How to expose localhost:5500 to the internet
Port 5500 is where your dev server lives right now. Here is how to put a public HTTPS URL in front of it without deploying.
Live Server extension in VS Code uses 5500. Good for quick static site previews. The tunnel does not care what framework you run.

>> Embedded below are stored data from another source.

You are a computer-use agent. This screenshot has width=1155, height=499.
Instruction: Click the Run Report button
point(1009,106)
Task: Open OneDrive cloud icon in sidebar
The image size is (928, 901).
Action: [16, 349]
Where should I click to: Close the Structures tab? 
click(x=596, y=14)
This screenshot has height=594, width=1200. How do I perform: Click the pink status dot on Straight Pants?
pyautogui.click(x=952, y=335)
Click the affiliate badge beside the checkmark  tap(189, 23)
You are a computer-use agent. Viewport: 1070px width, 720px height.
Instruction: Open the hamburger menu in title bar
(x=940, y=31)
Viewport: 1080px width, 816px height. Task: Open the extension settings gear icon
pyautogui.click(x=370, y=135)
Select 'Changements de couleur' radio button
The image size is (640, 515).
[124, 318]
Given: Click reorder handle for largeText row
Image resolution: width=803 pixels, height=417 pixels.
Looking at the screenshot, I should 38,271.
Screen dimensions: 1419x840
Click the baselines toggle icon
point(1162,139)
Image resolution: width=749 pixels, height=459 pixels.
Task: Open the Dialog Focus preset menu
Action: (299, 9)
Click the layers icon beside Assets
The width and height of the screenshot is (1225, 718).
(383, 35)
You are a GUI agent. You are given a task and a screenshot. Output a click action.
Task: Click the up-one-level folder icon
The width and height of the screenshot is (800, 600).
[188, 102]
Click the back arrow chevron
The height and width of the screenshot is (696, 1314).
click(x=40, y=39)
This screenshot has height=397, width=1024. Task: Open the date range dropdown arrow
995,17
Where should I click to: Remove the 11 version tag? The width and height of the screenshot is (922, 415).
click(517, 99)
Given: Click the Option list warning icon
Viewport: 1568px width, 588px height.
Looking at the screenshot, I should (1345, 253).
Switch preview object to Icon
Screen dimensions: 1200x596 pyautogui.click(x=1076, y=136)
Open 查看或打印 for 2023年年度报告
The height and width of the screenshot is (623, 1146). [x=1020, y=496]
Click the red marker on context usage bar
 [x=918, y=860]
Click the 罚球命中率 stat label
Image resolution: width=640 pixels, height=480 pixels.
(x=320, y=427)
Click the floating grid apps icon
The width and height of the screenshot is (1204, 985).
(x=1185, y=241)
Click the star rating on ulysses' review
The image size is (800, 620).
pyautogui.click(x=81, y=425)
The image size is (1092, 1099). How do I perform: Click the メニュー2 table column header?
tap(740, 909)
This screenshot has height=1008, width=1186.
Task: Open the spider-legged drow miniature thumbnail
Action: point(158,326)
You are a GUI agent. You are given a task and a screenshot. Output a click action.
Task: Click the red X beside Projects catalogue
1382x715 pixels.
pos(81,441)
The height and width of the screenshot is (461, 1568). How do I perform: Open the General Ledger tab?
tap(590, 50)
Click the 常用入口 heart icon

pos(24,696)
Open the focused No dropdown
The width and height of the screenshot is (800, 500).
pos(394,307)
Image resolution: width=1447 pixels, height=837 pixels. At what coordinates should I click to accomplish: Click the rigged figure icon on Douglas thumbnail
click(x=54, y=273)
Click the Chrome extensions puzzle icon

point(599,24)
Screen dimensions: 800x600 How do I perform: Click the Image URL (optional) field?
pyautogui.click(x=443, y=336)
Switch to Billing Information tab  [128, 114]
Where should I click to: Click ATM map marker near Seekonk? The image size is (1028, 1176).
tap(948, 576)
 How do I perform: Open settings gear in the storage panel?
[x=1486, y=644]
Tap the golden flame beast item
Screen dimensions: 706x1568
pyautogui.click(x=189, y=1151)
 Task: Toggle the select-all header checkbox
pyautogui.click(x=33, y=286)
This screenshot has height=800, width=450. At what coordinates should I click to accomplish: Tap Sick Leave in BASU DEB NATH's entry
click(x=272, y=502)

It forwards HTTPS to whatever is bound on 5500.
Quick start
curl -fsSL https://get.ngsrv.com | bash
ngsrv token <YOUR_TOKEN>
ngsrv http 5500
You get a public URL like https://furry-otter-1842.tnl.ngsrv.com that routes to http://localhost:5500.
What usually runs on 5500
- Live Server (VS Code)
- static HTML previews
Typical dev command: npx live-server --port=5500
Install the CLI
# macOS (Homebrew)
brew install ngsrv/tap/ngsrv
# macOS / Linux
curl -fsSL https://get.ngsrv.com | bash
# Windows (PowerShell)
irm https://get.ngsrv.com/windows | iex
Sign up at ngsrv.com/register if you need a token. Free tier, no card.
Run the tunnel
With your server already up on port 5500:
ngsrv http 5500
Sample output:
forwarding https://furry-otter-1842.tnl.ngsrv.com -> http://localhost:5500
status online
Stable subdomain (optional)
Random names change when you restart. For webhooks or client previews, reserve one:
ngsrv http 5500 --subdomain static-preview
# -> https://static-preview.tnl.ngsrv.com
When it breaks
connection refused — Nothing is listening on 5500. Confirm with lsof -i :5500 (macOS/Linux) or netstat -ano | findstr :5500 (Windows).
401 invalid token — Re-run ngsrv token <YOUR_TOKEN> from the dashboard.
Tunnel drops — ngsrv reconnects on its own. Persistent drops usually mean VPN or proxy interference.